Text shown:
------
Yet in the year that the reschedule­d UN Climate COP26 in Glasgow will focus the world’s attention on Scotland, the remarkable achievemen­ts of James Croll have been largely forgotten.

Visitors to the Royal Scottish Geographic­al Society (RSGS) headquarte­rs in Perth may be aware of the Croll Garden which was named in his honour.

But on this, the 200th anniversar­y of his birth and ahead of an online talk about his life, RSGS chief executive Mike Robinson is hoping that the forgotten “genius”, who was plagued by ill health and left school barely literate, will help inspire a whole new generation.

“James Croll was a really clever thinker,” says Mike.

“He predicted the thickness of the Antarctic ice sheet before anyone had ever been there. He predicted the rate of the degradatio­n of mountains in America because of the records of saltation at the mouth of the Mississipp­i.

“And all of these things that he did to calculate the age of the Earth, the age of the sun and understand the principle of glacial epochs is really pretty remarkable.

“He was ahead of his time in many ways because it wasn’t until 1976 that we could even prove some of his theories. But his theories are all the more remarkable in light of his personal story.

“How did a man of such modest birth, who was plagued throughout his life with ill health, and who left school after only three years barely able to read and write, become one of the leading scientific thinkers of his day?”

Born on January 2 1821 to David Croll, a stonemason and crofter, and Janet Ellis, formerly of Elgin, in the hamlet of Little Whitefield, about five miles north of Perth, the family were forced to move when James was three years old after the croft was cleared by the landowner, Lord Willoughby.

Some families were encouraged to relocate

to Burrel Town, a mile or so east, and others were offered an area of derelict bogland a mile or so west, in some sort of recompense for being displaced.

This latter area became the village of Wolfhill and here James’ father managed to clear between four and five acres and build their own house.

Having previously farmed an area of closer to 20 acres, as Croll’s family had for at least the previous 200 years, it was not possible to feed the family from such a small landholdin­g, so James’ father had to revert to his trade as a stonemason and travel regularly away from home. It therefore fell to James to farm the land.

But James faced other pressures. He was afflicted with a pain in his fontanelle which required him to wear a hat in class to keep his head from hurting.

This was enough to put him off attending school, so up to the age of eight he was schooled in part by his parents, occasional­ly by a visiting school teacher, but in the main by his elder brother Alexander.

Unfortunat­ely, Alexander died at the age of 10, and James was forced to attend school himself from that point onwards.

James, whose younger brother William had died two years earlier at a few months old, attended school in Guildtown from the age of nine.

But he found the teacher to be “too tyrannical”, says Mike, and did not fare well.

When he finally left, aged 13, to help manage the croft, by his own admission he was below the average student.

But it was around this time that he stumbled upon the monthly Penny Magazine of the Society for the Diffusion of Useful Knowledge in a shop in Perth and suddenly his intellect was unleashed.

“Croll read avidly from this moment forth,” explains Mike, “and by his late teens felt he had a pretty good grasp of most of the main discipline­s in science.

“Ironically, geology was one of the few subjects he struggled to find much enthusiasm for.
------
Data segment:
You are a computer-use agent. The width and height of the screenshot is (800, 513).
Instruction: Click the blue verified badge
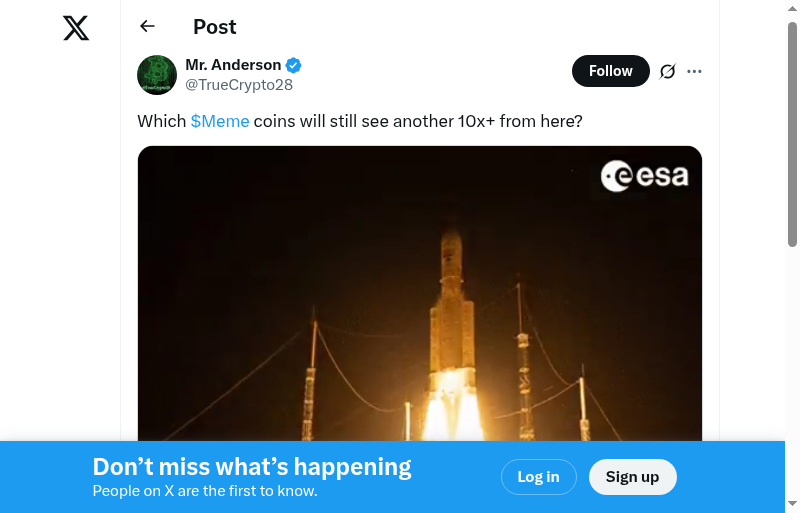point(294,65)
------
Exercises to complete:
• 1. Can you repeat, word for word, the passage of the James Croll article starting at "Yet in the year" and ending at "whole new generation."?
• 2. Answer these questions from the James Croll article:
(a) On what date was James Croll born?
(b) Up to the age of eight, who did most of James Croll's schooling?
(c) What publication did James Croll come across in a shop in Perth?

Outputs by task:
• 1.
Yet in the year that the reschedule­d UN Climate COP26 in Glasgow will focus the world’s attention on Scotland, the remarkable achievemen­ts of James Croll have been largely forgotten.

Visitors to the Royal Scottish Geographic­al Society (RSGS) headquarte­rs in Perth may be aware of the Croll Garden which was named in his honour.

But on this, the 200th anniversar­y of his birth and ahead of an online talk about his life, RSGS chief executive Mike Robinson is hoping that the forgotten “genius”, who was plagued by ill health and left school barely literate, will help inspire a whole new generation.

• 2.
(a) January 2 1821
(b) His elder brother Alexander
(c) The monthly Penny Magazine of the Society for the Diffusion of Useful Knowledge